┌──

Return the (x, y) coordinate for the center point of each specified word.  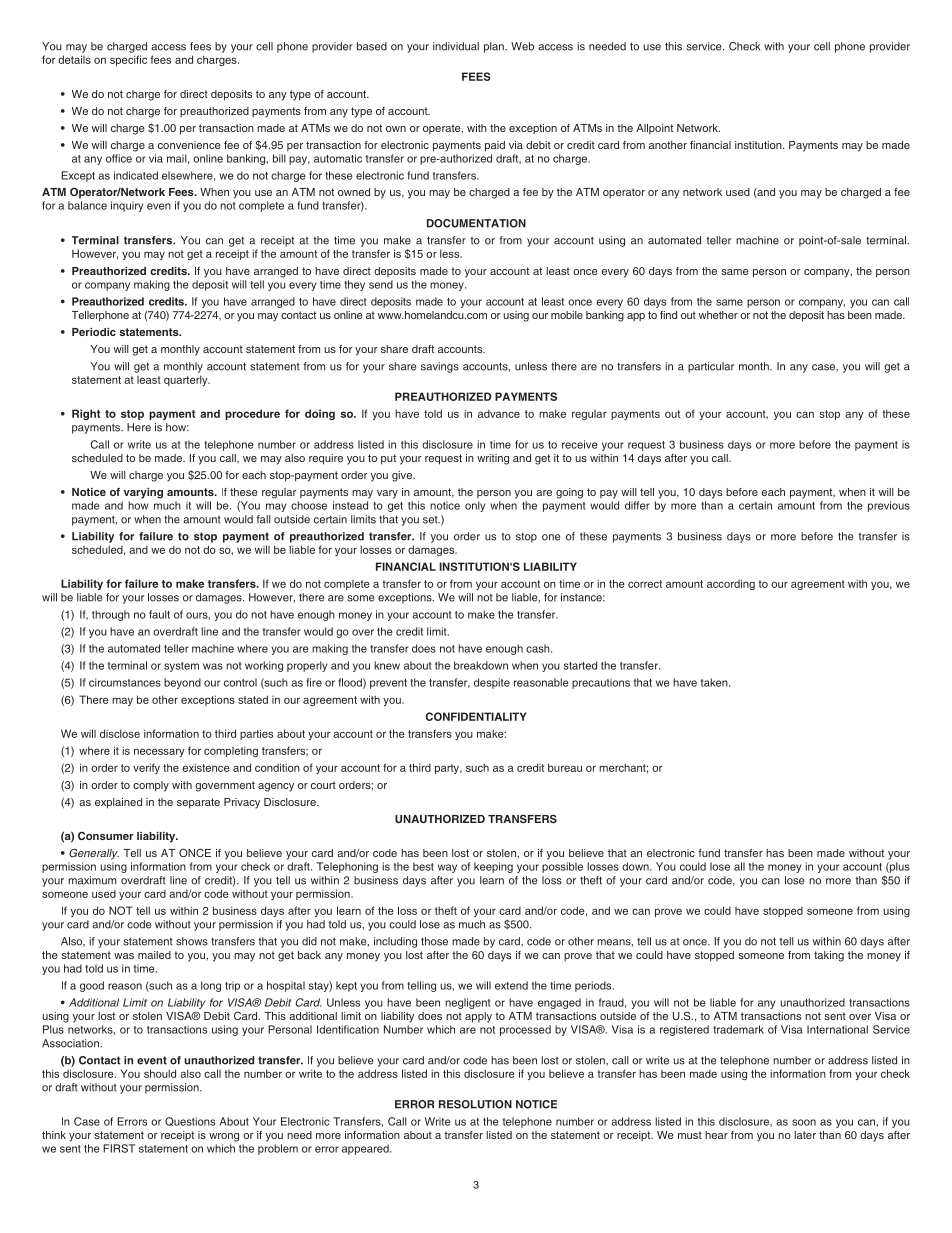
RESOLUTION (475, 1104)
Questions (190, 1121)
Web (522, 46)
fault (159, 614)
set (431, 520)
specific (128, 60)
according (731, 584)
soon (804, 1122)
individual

└──

→ Short task:
Copy every item above word for word, leaving out the pictures.

→ Finished answer:
Return the (x, y) coordinate for the center point of each specified word.  
RESOLUTION (475, 1104)
Questions (190, 1121)
Web (522, 46)
fault (159, 614)
set (431, 520)
specific (128, 60)
according (731, 584)
soon (804, 1122)
individual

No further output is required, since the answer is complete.